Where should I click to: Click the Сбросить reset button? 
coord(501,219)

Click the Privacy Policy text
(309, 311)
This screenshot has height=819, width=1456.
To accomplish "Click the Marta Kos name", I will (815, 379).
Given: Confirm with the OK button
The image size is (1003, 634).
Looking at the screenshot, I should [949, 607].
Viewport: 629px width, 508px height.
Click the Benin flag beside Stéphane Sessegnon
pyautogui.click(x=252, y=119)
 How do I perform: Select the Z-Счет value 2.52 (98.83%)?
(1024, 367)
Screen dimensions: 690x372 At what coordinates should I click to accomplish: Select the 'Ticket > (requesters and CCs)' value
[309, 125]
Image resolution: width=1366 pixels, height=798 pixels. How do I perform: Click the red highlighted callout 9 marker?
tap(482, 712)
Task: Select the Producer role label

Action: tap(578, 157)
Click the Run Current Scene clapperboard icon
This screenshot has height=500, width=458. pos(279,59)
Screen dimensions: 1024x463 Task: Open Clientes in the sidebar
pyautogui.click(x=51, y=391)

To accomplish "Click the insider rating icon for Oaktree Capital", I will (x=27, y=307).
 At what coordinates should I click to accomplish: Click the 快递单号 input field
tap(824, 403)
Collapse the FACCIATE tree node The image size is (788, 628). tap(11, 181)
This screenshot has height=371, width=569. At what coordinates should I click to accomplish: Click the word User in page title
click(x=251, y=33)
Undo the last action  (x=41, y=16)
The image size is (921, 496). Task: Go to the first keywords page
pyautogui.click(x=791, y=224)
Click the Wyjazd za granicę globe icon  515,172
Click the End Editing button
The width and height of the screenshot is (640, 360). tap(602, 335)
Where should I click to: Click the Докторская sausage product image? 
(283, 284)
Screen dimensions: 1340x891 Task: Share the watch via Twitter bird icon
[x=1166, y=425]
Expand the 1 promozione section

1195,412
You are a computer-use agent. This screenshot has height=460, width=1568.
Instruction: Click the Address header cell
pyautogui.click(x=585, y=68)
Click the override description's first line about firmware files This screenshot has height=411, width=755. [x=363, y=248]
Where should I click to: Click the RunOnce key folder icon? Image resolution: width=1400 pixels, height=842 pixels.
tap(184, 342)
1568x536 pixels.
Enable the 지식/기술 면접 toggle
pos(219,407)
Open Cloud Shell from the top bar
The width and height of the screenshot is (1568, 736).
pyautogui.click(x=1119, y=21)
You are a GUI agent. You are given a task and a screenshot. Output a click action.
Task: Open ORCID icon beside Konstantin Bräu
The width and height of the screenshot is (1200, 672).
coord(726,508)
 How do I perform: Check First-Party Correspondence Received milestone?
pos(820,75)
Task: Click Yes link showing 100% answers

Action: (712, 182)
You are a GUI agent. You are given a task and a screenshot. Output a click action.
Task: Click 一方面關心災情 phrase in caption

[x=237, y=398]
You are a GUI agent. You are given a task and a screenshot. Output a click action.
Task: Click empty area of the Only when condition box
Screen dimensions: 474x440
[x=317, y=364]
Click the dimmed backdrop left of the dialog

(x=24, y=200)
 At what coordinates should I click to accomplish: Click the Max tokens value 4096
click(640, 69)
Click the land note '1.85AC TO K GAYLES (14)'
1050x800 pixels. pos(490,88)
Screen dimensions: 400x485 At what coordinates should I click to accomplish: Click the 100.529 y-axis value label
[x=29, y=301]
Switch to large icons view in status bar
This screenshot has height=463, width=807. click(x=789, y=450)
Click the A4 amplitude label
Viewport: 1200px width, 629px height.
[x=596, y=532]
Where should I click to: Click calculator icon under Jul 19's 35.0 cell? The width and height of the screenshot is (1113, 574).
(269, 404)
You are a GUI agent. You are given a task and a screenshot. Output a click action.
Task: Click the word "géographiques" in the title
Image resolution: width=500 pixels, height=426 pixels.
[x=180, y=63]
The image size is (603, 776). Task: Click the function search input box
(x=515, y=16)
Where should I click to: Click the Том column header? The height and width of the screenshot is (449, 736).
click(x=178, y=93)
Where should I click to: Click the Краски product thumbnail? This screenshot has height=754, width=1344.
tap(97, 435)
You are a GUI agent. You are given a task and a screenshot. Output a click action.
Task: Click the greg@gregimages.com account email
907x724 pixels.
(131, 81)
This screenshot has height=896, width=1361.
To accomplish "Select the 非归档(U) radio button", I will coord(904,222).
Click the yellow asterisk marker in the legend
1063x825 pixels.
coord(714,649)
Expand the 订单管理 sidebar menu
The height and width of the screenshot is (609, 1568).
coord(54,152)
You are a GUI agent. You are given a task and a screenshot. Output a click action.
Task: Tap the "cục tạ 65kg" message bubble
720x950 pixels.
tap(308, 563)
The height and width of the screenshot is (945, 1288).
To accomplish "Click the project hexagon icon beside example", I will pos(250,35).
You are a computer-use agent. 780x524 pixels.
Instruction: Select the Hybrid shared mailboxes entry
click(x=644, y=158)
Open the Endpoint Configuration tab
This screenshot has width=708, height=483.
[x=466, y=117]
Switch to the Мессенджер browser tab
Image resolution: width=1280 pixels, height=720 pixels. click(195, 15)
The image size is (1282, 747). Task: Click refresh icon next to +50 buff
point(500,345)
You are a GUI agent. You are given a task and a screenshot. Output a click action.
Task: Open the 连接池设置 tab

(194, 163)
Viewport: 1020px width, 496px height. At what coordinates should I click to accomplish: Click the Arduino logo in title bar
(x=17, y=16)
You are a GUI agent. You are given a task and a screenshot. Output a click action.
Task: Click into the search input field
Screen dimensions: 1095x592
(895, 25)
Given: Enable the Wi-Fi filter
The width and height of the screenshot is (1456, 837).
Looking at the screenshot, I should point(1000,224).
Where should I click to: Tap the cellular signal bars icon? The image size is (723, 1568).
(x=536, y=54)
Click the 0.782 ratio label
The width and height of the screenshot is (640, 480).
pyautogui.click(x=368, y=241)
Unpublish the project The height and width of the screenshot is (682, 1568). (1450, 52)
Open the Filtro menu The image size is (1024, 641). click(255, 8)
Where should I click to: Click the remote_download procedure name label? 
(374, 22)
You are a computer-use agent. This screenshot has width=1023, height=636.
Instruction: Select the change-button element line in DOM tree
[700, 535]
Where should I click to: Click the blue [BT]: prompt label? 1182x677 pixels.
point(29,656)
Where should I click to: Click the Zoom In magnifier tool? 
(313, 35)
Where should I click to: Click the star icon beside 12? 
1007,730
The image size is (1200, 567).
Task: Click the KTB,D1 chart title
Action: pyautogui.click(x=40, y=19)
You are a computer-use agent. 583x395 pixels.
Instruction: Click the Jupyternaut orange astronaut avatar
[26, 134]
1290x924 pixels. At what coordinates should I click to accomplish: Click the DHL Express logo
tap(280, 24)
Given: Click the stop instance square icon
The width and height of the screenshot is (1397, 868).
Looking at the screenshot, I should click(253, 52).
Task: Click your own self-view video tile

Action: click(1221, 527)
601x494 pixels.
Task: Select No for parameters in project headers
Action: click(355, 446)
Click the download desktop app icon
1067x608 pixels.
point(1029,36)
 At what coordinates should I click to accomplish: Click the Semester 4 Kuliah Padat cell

━━━━━━━━━━━━━━━━━━━━━━━━━━━━━━

▸ What is expected
The data above should be returned exactly as written.

▸ Answer section
Where should I click to: Click the Сбросить reset button? 
coord(501,219)

Click the Privacy Policy text
(309, 311)
This screenshot has height=819, width=1456.
To accomplish "Click the Marta Kos name", I will (815, 379).
Given: Confirm with the OK button
The image size is (1003, 634).
Looking at the screenshot, I should [949, 607].
Viewport: 629px width, 508px height.
Click the Benin flag beside Stéphane Sessegnon
pyautogui.click(x=252, y=119)
 How do I perform: Select the Z-Счет value 2.52 (98.83%)?
(1024, 367)
Screen dimensions: 690x372 At what coordinates should I click to accomplish: Select the 'Ticket > (requesters and CCs)' value
[309, 125]
Image resolution: width=1366 pixels, height=798 pixels. How do I perform: Click the red highlighted callout 9 marker?
tap(482, 712)
Task: Select the Producer role label

Action: tap(578, 157)
Click the Run Current Scene clapperboard icon
This screenshot has height=500, width=458. pos(279,59)
Screen dimensions: 1024x463 Task: Open Clientes in the sidebar
pyautogui.click(x=51, y=391)

To accomplish "Click the insider rating icon for Oaktree Capital", I will (x=27, y=307).
 At what coordinates should I click to accomplish: Click the 快递单号 input field
tap(824, 403)
Collapse the FACCIATE tree node The image size is (788, 628). tap(11, 181)
This screenshot has height=371, width=569. At what coordinates should I click to accomplish: Click the word User in page title
click(x=251, y=33)
Undo the last action  (x=41, y=16)
The image size is (921, 496). Task: Go to the first keywords page
pyautogui.click(x=791, y=224)
Click the Wyjazd za granicę globe icon  515,172
Click the End Editing button
The width and height of the screenshot is (640, 360). tap(602, 335)
Where should I click to: Click the Докторская sausage product image? 
(283, 284)
Screen dimensions: 1340x891 Task: Share the watch via Twitter bird icon
[x=1166, y=425]
Expand the 1 promozione section

1195,412
You are a computer-use agent. This screenshot has height=460, width=1568.
Instruction: Click the Address header cell
pyautogui.click(x=585, y=68)
Click the override description's first line about firmware files This screenshot has height=411, width=755. [x=363, y=248]
Where should I click to: Click the RunOnce key folder icon? Image resolution: width=1400 pixels, height=842 pixels.
tap(184, 342)
1568x536 pixels.
Enable the 지식/기술 면접 toggle
pos(219,407)
Open Cloud Shell from the top bar
The width and height of the screenshot is (1568, 736).
pyautogui.click(x=1119, y=21)
You are a GUI agent. You are given a task and a screenshot. Output a click action.
Task: Open ORCID icon beside Konstantin Bräu
The width and height of the screenshot is (1200, 672).
coord(726,508)
 How do I perform: Check First-Party Correspondence Received milestone?
pos(820,75)
Task: Click Yes link showing 100% answers

Action: (712, 182)
You are a GUI agent. You are given a task and a screenshot. Output a click action.
Task: Click 一方面關心災情 phrase in caption

[x=237, y=398]
You are a GUI agent. You are given a task and a screenshot. Output a click action.
Task: Click empty area of the Only when condition box
Screen dimensions: 474x440
[x=317, y=364]
Click the dimmed backdrop left of the dialog

(x=24, y=200)
 At what coordinates should I click to accomplish: Click the Max tokens value 4096
click(640, 69)
Click the land note '1.85AC TO K GAYLES (14)'
1050x800 pixels. pos(490,88)
Screen dimensions: 400x485 At what coordinates should I click to accomplish: Click the 100.529 y-axis value label
[x=29, y=301]
Switch to large icons view in status bar
This screenshot has height=463, width=807. click(x=789, y=450)
Click the A4 amplitude label
Viewport: 1200px width, 629px height.
[x=596, y=532]
Where should I click to: Click calculator icon under Jul 19's 35.0 cell? The width and height of the screenshot is (1113, 574).
(269, 404)
You are a GUI agent. You are given a task and a screenshot. Output a click action.
Task: Click the word "géographiques" in the title
Image resolution: width=500 pixels, height=426 pixels.
[x=180, y=63]
The image size is (603, 776). Task: Click the function search input box
(x=515, y=16)
Where should I click to: Click the Том column header? The height and width of the screenshot is (449, 736).
click(x=178, y=93)
Where should I click to: Click the Краски product thumbnail? This screenshot has height=754, width=1344.
tap(97, 435)
You are a GUI agent. You are given a task and a screenshot. Output a click action.
Task: Click the greg@gregimages.com account email
907x724 pixels.
(131, 81)
This screenshot has height=896, width=1361.
To accomplish "Select the 非归档(U) radio button", I will coord(904,222).
Click the yellow asterisk marker in the legend
1063x825 pixels.
coord(714,649)
Expand the 订单管理 sidebar menu
The height and width of the screenshot is (609, 1568).
coord(54,152)
You are a GUI agent. You are given a task and a screenshot. Output a click action.
Task: Tap the "cục tạ 65kg" message bubble
720x950 pixels.
tap(308, 563)
The height and width of the screenshot is (945, 1288).
To accomplish "Click the project hexagon icon beside example", I will pos(250,35).
You are a computer-use agent. 780x524 pixels.
Instruction: Select the Hybrid shared mailboxes entry
click(x=644, y=158)
Open the Endpoint Configuration tab
This screenshot has width=708, height=483.
[x=466, y=117]
Switch to the Мессенджер browser tab
Image resolution: width=1280 pixels, height=720 pixels. click(195, 15)
The image size is (1282, 747). Task: Click refresh icon next to +50 buff
point(500,345)
You are a GUI agent. You are given a task and a screenshot. Output a click action.
Task: Open the 连接池设置 tab

(194, 163)
Viewport: 1020px width, 496px height. At what coordinates should I click to accomplish: Click the Arduino logo in title bar
(x=17, y=16)
You are a GUI agent. You are given a task and a screenshot. Output a click action.
Task: Click into the search input field
Screen dimensions: 1095x592
(895, 25)
Given: Enable the Wi-Fi filter
The width and height of the screenshot is (1456, 837).
Looking at the screenshot, I should point(1000,224).
Where should I click to: Tap the cellular signal bars icon? The image size is (723, 1568).
(x=536, y=54)
Click the 0.782 ratio label
The width and height of the screenshot is (640, 480).
pyautogui.click(x=368, y=241)
Unpublish the project The height and width of the screenshot is (682, 1568). (1450, 52)
Open the Filtro menu The image size is (1024, 641). click(255, 8)
Where should I click to: Click the remote_download procedure name label? 
(374, 22)
You are a computer-use agent. This screenshot has width=1023, height=636.
Instruction: Select the change-button element line in DOM tree
[700, 535]
Where should I click to: Click the blue [BT]: prompt label? 1182x677 pixels.
point(29,656)
Where should I click to: Click the Zoom In magnifier tool? 
(313, 35)
Where should I click to: Click the star icon beside 12? 
1007,730
The image size is (1200, 567).
Task: Click the KTB,D1 chart title
Action: pyautogui.click(x=40, y=19)
You are a computer-use agent. 583x395 pixels.
Instruction: Click the Jupyternaut orange astronaut avatar
[26, 134]
1290x924 pixels. At what coordinates should I click to accomplish: Click the DHL Express logo
tap(280, 24)
Given: Click the stop instance square icon
The width and height of the screenshot is (1397, 868).
Looking at the screenshot, I should click(253, 52).
Task: Click your own self-view video tile

Action: click(1221, 527)
601x494 pixels.
Task: Select No for parameters in project headers
Action: click(355, 446)
Click the download desktop app icon
1067x608 pixels.
point(1029,36)
 At what coordinates should I click to accomplish: Click the Semester 4 Kuliah Padat cell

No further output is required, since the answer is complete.